▸ **OBJECTIVE**: Which lines in the listing below contain the string "sidebar"? Find and copy each of them.

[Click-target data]
:::

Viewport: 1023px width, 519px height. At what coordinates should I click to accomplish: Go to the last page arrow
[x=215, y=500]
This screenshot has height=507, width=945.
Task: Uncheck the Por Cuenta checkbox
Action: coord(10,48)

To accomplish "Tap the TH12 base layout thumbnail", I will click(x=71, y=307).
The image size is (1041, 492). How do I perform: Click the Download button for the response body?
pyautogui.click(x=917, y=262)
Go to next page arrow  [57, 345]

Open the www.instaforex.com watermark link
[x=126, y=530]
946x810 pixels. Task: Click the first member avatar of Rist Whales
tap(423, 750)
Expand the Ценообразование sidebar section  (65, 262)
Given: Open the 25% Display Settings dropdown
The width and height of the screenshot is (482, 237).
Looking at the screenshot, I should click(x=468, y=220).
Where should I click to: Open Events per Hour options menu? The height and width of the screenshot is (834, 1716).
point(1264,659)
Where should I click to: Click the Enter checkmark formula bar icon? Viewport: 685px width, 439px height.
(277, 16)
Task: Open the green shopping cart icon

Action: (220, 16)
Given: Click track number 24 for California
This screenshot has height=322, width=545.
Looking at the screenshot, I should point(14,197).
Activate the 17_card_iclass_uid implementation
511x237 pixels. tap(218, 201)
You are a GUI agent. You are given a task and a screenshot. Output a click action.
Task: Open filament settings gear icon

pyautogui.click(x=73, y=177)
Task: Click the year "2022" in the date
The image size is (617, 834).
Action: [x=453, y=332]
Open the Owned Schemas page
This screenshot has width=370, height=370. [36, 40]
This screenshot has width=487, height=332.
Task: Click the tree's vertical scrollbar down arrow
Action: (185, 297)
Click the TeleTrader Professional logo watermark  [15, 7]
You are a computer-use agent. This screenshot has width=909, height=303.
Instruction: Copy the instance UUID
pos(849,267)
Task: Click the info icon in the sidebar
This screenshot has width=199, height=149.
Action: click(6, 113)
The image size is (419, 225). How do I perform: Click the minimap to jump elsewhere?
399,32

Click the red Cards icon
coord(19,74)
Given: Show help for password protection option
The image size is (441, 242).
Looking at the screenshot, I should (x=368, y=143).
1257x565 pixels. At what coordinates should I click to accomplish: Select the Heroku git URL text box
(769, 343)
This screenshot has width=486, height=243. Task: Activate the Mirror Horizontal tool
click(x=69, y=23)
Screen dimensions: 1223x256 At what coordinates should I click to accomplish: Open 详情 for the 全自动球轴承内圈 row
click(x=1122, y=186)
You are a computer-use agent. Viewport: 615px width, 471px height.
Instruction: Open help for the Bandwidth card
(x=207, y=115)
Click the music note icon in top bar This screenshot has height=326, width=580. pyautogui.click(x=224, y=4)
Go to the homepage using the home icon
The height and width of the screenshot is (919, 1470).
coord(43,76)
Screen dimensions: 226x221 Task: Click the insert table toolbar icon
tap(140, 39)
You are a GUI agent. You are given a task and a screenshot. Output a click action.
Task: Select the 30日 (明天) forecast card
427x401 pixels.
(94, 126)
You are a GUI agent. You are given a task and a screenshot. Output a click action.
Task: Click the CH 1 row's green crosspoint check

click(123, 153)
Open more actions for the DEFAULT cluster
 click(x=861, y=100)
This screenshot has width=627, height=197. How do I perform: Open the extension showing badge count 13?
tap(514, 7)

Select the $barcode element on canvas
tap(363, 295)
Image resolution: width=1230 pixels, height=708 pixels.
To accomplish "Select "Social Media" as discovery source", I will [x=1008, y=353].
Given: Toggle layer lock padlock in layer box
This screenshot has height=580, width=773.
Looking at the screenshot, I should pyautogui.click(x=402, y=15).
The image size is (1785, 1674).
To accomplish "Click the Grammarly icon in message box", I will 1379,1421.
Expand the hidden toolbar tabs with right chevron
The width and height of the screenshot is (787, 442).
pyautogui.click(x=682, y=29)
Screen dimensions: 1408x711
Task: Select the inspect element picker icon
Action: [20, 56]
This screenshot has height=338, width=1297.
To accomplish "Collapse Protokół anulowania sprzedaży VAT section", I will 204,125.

:::

▸ **EXPECTED ANSWER**:
Expand the Ценообразование sidebar section  (65, 262)
Task: Click the info icon in the sidebar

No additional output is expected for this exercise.